* [INPUT RECORDS]:

# # # # #

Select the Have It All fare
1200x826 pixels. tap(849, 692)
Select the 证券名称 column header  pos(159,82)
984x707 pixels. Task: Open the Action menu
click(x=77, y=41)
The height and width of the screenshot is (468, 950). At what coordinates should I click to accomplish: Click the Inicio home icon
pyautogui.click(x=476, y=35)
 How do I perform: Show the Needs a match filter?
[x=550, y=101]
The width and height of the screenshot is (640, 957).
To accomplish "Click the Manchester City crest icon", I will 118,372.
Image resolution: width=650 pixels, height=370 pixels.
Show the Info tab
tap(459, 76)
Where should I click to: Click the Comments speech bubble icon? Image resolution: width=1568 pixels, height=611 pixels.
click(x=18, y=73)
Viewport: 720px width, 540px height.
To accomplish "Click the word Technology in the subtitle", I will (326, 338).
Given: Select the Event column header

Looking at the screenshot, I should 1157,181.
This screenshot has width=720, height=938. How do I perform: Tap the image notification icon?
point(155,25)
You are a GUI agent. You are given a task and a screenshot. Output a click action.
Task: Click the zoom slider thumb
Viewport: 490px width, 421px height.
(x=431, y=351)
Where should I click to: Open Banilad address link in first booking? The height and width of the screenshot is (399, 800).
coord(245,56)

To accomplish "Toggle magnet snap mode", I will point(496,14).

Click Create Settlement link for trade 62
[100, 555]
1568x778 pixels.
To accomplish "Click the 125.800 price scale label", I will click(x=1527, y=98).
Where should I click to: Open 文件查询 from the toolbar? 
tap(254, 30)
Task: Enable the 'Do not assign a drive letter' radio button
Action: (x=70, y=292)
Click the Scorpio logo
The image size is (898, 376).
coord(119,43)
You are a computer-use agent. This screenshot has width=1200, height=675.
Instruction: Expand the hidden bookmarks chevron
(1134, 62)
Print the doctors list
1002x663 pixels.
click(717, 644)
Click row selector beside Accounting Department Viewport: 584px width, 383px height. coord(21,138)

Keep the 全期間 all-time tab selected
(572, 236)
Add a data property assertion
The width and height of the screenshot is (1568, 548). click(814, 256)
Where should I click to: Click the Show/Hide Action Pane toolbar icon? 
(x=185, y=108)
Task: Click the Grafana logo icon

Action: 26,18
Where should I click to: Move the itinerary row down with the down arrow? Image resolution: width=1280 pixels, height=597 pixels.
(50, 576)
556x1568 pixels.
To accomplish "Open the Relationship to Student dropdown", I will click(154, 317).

# # # # #

* [EXERCISE AIM]: A word-for-word copy of the lines above from the one with "Where should I click to: Open 文件查询" through the one with "You are a computer-use", inclusive, is the only output wanted.

* [SOLUTION TO THE EXERCISE]:
Where should I click to: Open 文件查询 from the toolbar? 
tap(254, 30)
Task: Enable the 'Do not assign a drive letter' radio button
Action: (x=70, y=292)
Click the Scorpio logo
The image size is (898, 376).
coord(119,43)
You are a computer-use agent. This screenshot has width=1200, height=675.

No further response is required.